About this task: Counting only lines below that hold "Enable", give the total alone.

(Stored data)
.....
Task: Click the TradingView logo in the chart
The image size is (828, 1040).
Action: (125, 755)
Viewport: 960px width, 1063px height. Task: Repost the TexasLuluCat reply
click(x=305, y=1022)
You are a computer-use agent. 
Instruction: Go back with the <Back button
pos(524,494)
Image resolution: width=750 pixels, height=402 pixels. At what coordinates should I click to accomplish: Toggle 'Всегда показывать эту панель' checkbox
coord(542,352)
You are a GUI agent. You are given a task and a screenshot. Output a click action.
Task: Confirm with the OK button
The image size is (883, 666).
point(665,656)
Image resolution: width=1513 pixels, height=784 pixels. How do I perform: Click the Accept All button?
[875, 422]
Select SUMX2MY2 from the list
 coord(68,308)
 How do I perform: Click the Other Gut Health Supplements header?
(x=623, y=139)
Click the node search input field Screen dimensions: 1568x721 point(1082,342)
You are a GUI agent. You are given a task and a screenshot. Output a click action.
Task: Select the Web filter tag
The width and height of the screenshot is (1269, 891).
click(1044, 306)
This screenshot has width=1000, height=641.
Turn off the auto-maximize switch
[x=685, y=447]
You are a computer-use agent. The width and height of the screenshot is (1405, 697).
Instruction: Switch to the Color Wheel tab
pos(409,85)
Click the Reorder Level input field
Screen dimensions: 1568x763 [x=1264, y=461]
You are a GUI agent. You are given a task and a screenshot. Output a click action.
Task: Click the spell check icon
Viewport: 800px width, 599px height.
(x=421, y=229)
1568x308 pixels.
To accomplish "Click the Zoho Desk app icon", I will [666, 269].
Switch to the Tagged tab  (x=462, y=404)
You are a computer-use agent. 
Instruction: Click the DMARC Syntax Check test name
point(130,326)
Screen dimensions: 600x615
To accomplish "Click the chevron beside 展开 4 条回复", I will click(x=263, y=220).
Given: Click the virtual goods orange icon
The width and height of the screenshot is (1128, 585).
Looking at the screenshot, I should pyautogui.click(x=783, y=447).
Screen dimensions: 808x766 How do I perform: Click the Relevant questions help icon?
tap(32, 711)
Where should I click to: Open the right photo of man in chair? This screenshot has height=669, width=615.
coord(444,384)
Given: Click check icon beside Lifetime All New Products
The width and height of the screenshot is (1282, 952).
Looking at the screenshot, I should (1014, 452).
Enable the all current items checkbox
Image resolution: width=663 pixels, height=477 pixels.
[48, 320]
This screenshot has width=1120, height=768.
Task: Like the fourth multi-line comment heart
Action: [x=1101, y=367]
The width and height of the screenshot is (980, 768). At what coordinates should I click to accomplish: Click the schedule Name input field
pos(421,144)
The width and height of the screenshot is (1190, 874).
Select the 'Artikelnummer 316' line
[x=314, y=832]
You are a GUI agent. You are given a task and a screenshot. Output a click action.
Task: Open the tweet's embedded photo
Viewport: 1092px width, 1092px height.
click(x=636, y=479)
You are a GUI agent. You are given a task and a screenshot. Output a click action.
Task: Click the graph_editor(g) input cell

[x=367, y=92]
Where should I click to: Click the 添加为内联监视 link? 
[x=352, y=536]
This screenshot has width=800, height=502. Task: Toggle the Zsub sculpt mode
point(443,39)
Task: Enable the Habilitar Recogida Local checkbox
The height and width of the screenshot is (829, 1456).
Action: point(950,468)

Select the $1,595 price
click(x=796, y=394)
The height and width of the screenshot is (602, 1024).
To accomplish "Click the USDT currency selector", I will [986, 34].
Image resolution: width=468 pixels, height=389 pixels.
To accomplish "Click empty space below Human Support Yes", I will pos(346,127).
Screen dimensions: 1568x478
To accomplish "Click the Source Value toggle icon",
.....
Written solution: 2